After adopting the liburna, the Romans made modifications to incorporate rams and missile protection, enhancing its suitability for naval use. These enhancements offset the slight reduction in speed. Additionally, the regular Roman military unit needed simplification to ensure smoother operation of the ships. Each ship functioned independently, eliminating the need for the more complex organizational structure typically employed. It is likely that within the navy, liburnae of various sizes were utilized for specific tasks such as scouting and patrolling Roman waters against piracy. The Romans predominantly employed the liburna within the provinces of the empire, where these ships formed the core of the fleets. Small numbers of liburnae were also integrated into the fleets of Ravenna and Misenum, where many Illyrians, particularly Dalmatae, Liburnians, and Pannonians, served.

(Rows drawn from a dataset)

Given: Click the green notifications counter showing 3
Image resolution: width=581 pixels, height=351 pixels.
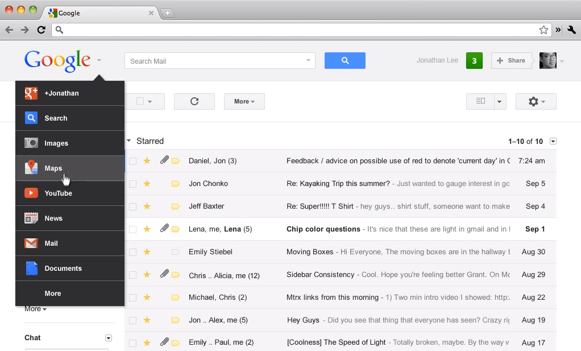Looking at the screenshot, I should (474, 61).
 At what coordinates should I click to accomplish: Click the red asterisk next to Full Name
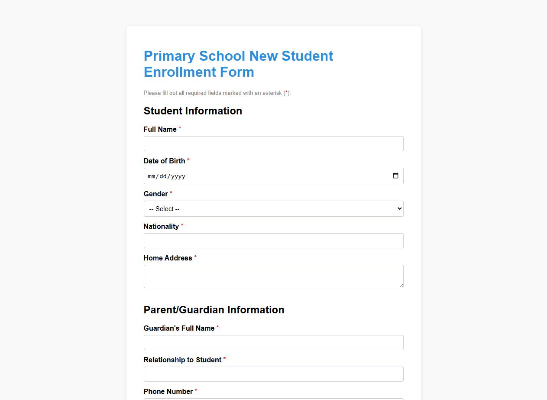pos(180,128)
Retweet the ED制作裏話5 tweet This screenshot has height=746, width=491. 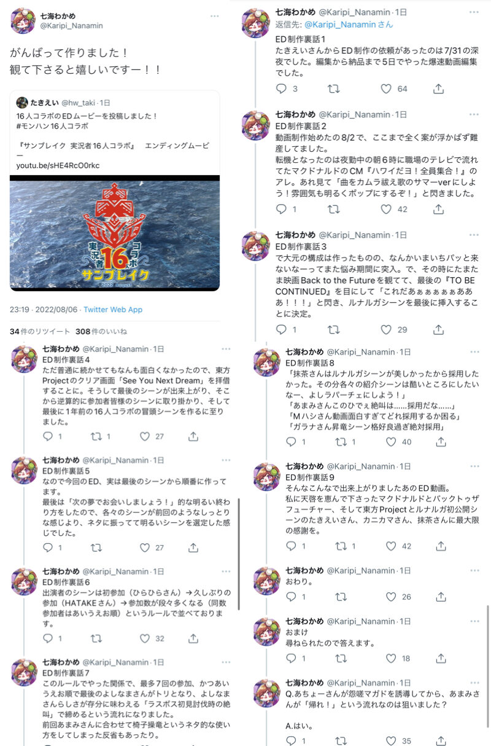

*Prompt 1*:
Summarize the liburna excerpt in two sentences.
*Prompt 2*:
Which Illyrian peoples does the liburna excerpt name as serving in the fleets of Ravenna and Misenum?

*Answer space 1*:
After adopting the liburna, the Romans added rams and missile protection to suit it for naval use, which offset a slight loss of speed, and they simplified the regular military unit so that each ship operated independently. Liburnae, likely of various sizes for tasks such as scouting and patrolling against piracy, formed the core of the provincial fleets, and small numbers also served in the fleets of Ravenna and Misenum.

*Answer space 2*:
The Dalmatae, Liburnians, and Pannonians.